BEGIN SELECTED TEXT

So much hidden inside each one,
Such a longing

To become the beloved.

And inside us: the sounds
That could extend that blessing—
How they crowd our mouths,

How they press up against

Our lips, which are such
A narrow exit for a joy so desperate.

                                   — Gregory Orr

     You can listen to a song so beautiful it will bring you to tears or to laughter. You can write your own poem, paint a picture, take a walk through the breath-taking cold with the crackle of ice beneath your feet and the cloud of your breath before you and wonder, as writer Annie Dillard did one winter: “Is beauty itself an intricately fashioned lure, the cruelest hoax of all?” and answer yourself, as she did: “A wind rose, quickening; it invaded my nostrils, vibrated my gut. I stirred and lifted my head. No, I’ve gone through this a million times, beauty is not a hoax… Beauty is real. I would never deny it; the appalling thing is that I forget it.”

END SELECTED TEXT
BEGIN DATA EXTRACT

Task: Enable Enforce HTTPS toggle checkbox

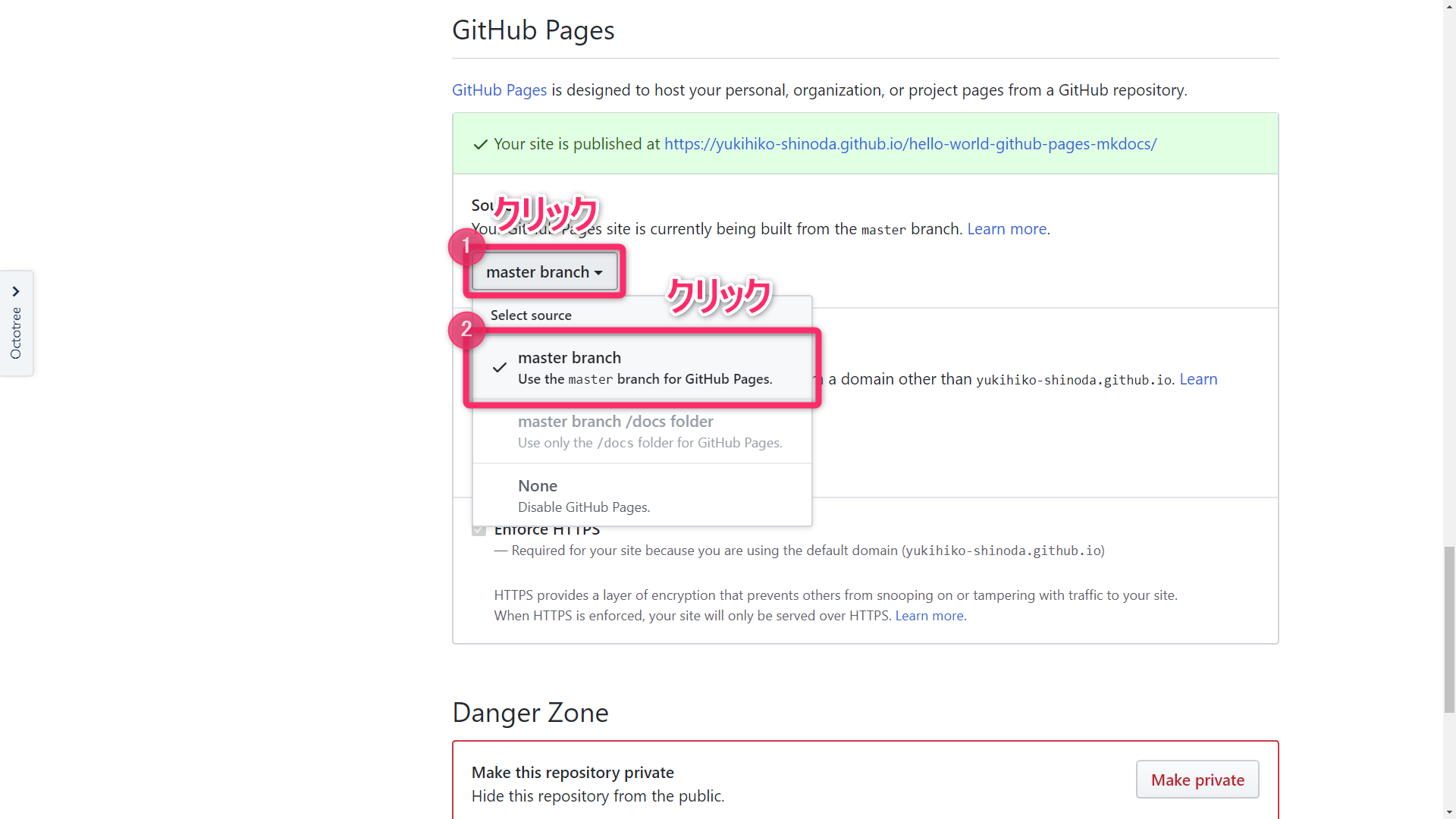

END DATA EXTRACT

• **TASK SET**:
[1] From the passage on beauty, repeat the words starting with "To become the" and going on through "joy so desperate.".
[2] Translate this sentence from the passage on beauty into Spanish: "You can listen to a song so beautiful it will bring you to tears or to laughter."

• **OUTPUTS IN ORDER**:
[1]
To become the beloved.

And inside us: the sounds
That could extend that blessing—
How they crowd our mouths,

How they press up against

Our lips, which are such
A narrow exit for a joy so desperate.

[2] Puedes escuchar una canción tan hermosa que te llevará a las lágrimas o a la risa.